Risks of ACM Failure in 2011?

  • January 14, 2011
  • Scott
  • 11 Comments

Jacob’s post on what could cause ACM to fail in 2011 is interesting, especially in that it comes from an ACM proponent.  A couple of statements jumped out at me:

Here is the catch – business folks don’t really understand or buy platforms, they buy applications.

[…]

The biggest issue with ACM is that business process management suites, which for many are the platform of choice  for process implementation, are sold to IT. The IT department understands platforms but doesn’t understand unstructured process. On the other hand, the business understands unstructured processes but doesn’t understand platforms.

To me, this is interesting – because BPM also is (typically) sold as a platform as well.  Pega is probably the only BPM vendor of note that seems to take an application-first, platform-second approach to selling BPM.  It seems to have worked out all right for them overall.

Jacob’s concerns about the risks to the ACM market remind me of some of the risks I’ve pointed out myself over the last year in various forums, because his concerns are complementary:

  1. It needs to be a platform sale more often than an application sale (I’m sure there are a few applications that might fit ACM, so I won’t conclude that there is no such thing)
  2. IT people aren’t bought into ACM – perhaps just aren’t bought into it yet.
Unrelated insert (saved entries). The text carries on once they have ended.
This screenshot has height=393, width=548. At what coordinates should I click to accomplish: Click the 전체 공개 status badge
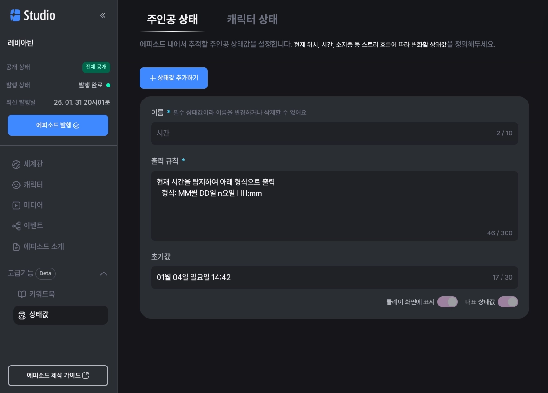click(96, 67)
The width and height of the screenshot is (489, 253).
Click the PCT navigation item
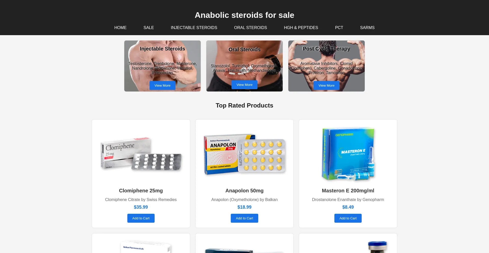tap(339, 28)
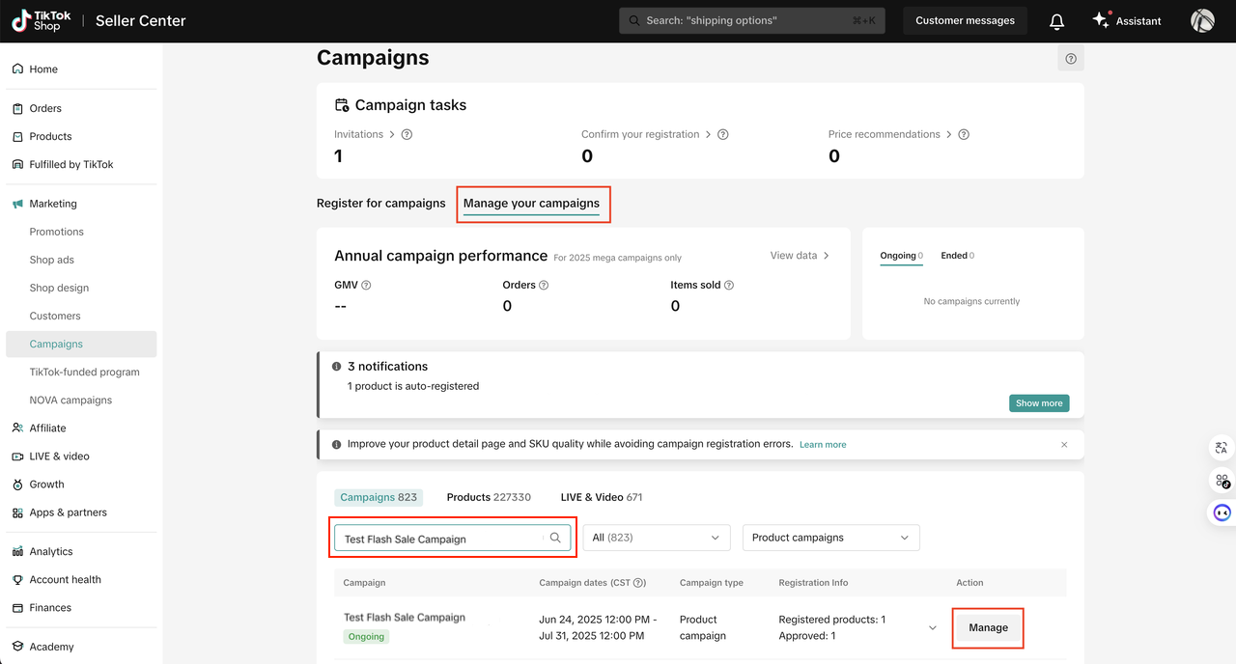
Task: Select the Products 227330 tab
Action: 489,497
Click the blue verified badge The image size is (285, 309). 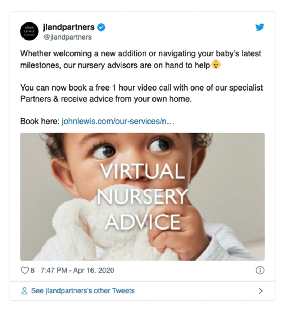point(102,27)
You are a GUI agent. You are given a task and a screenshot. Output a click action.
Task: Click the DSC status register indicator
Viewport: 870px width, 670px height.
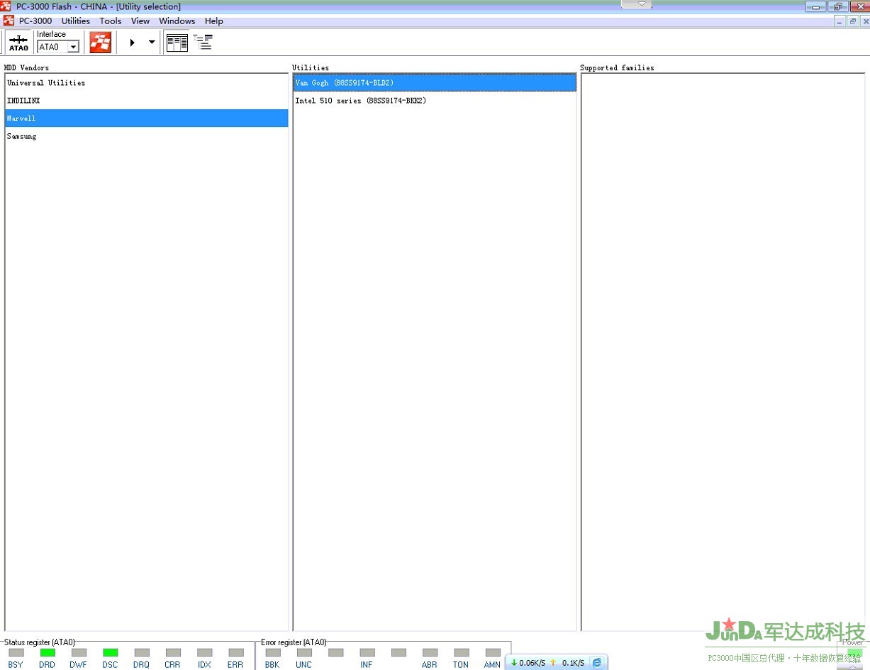point(110,652)
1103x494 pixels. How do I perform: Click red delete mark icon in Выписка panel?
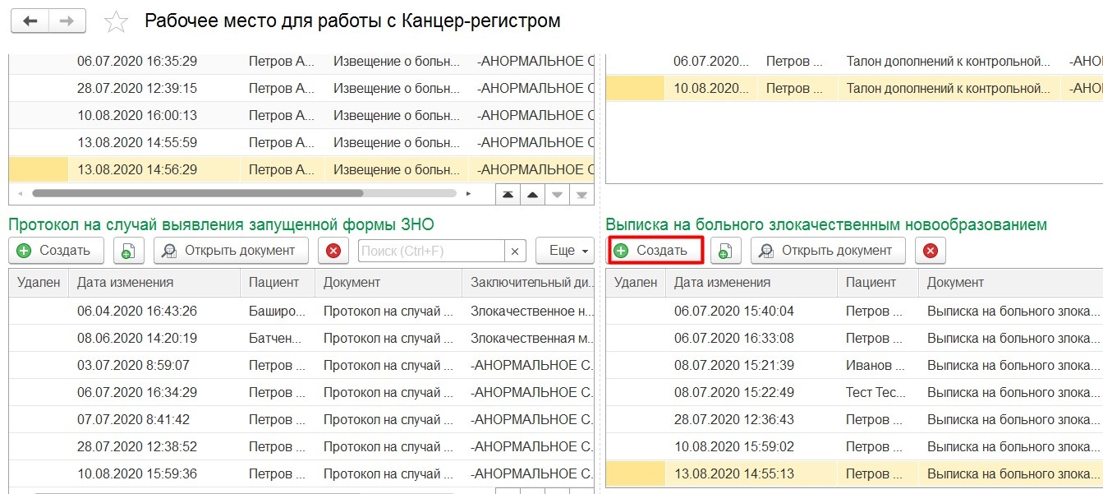(930, 251)
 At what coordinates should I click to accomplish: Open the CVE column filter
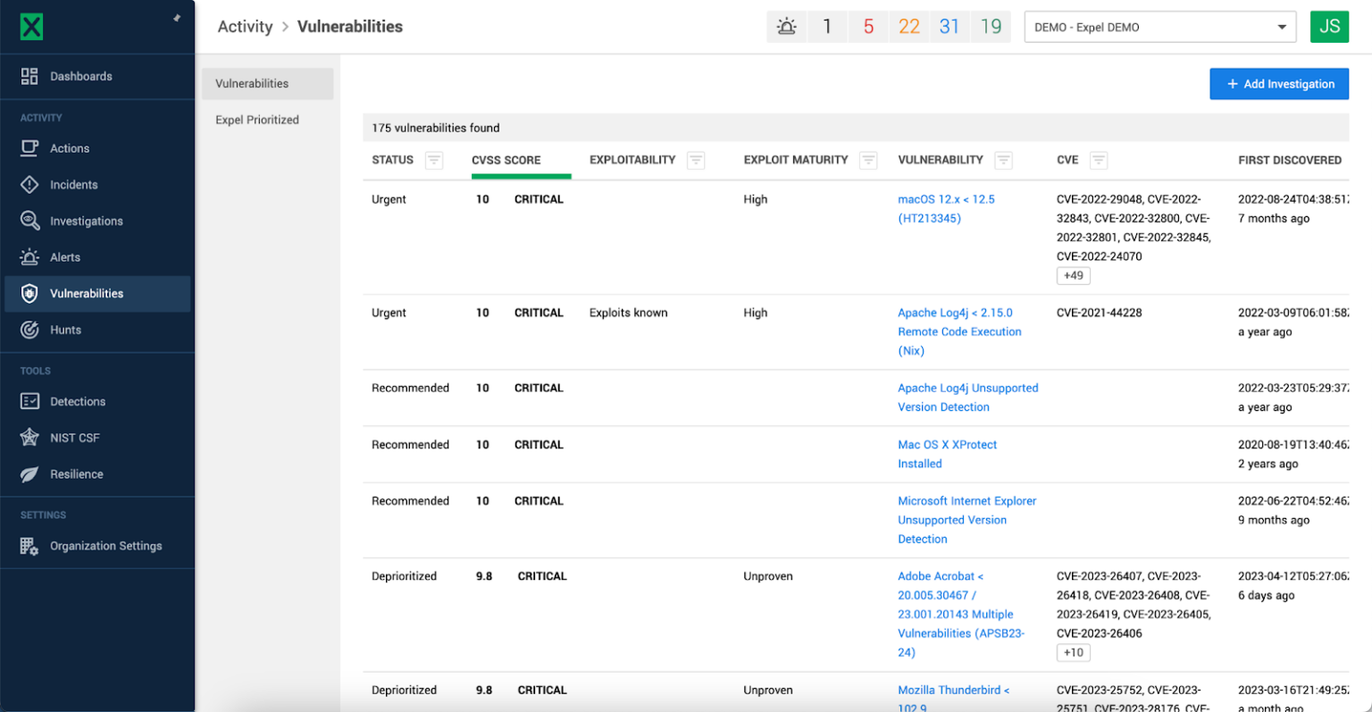[x=1099, y=161]
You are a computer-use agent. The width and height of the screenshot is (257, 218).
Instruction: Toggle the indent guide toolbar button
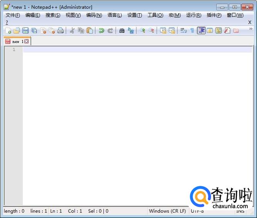201,31
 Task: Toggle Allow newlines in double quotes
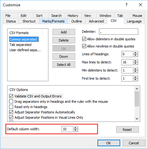pyautogui.click(x=84, y=46)
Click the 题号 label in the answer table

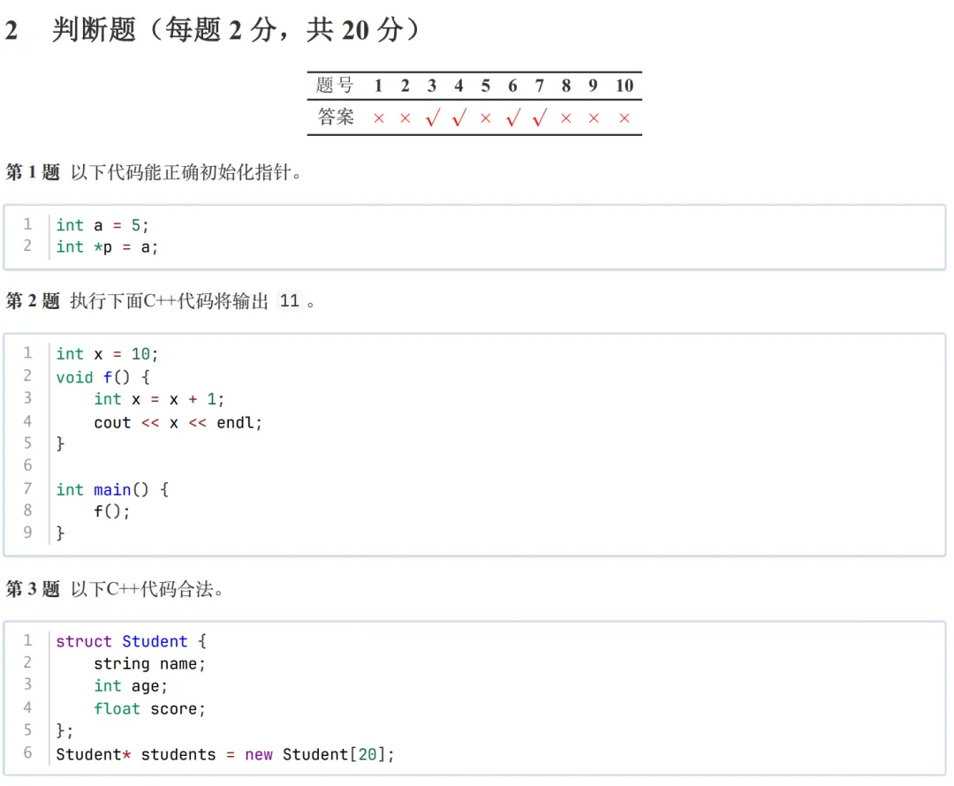point(334,86)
You could say this is because the IT people don’t understand (the ACM-advocates’ argument), or you could say that it is because the ACM arguments aren’t compelling (the IT side of that argument)… of course, even the ACM advocates are IT folks, so that muddies the waters a little bit!

My concerns are around whether ACM is a market or a feature-set (as far as the software side of ACM goes – there’s also an approach to managing “unstructured” work):

  1. It doesn’t seem to me that there’s a big technical barrier to add ACM capabilities to existing BPM platforms.
  2. The BPM platforms that I’ve worked with are Turing Complete.  Meaning, within the context of the BPM platform, I can “program” anything another software program can do.
  3. IT may not assign much $ value to something they perceive as being technically straightforward.

As a result, given Jacob’s business-side concerns (Businesses don’t often buy platforms), and given its proximity to BPM software, and given a real lack of a real technical barrier to delivery (the BPM firms certainly have the resources to invest to add ACM to their platforms if they desire)… it looks to me that one possible outcome is a very short market window for ACM to catch on as an independent software category.  We already see vendors like IBM adding ACM-style capabilities to their process execution in the cloud (Blueworks).  I think we’ll start to see these capabilities added to the open source BPM products like Activiti as well.

I can sympathize with the difficulty of selling a business proposition to IT, or a platform to the business – because this is exactly the space good BPM vendors have been straddling for the last decade.

My advice to ACM advocates – don’t worry about purity of your arguments and methodology, just be pragmatic.  If people think that all work fits into an overall structure (largely an argument about abstraction and organization – an IT argument), then explain that ACM may help address those parts of the work/process that can’t be easily structured, and explain how it can augment a structured approach.  Don’t worry about which fundamental principle of work is supreme.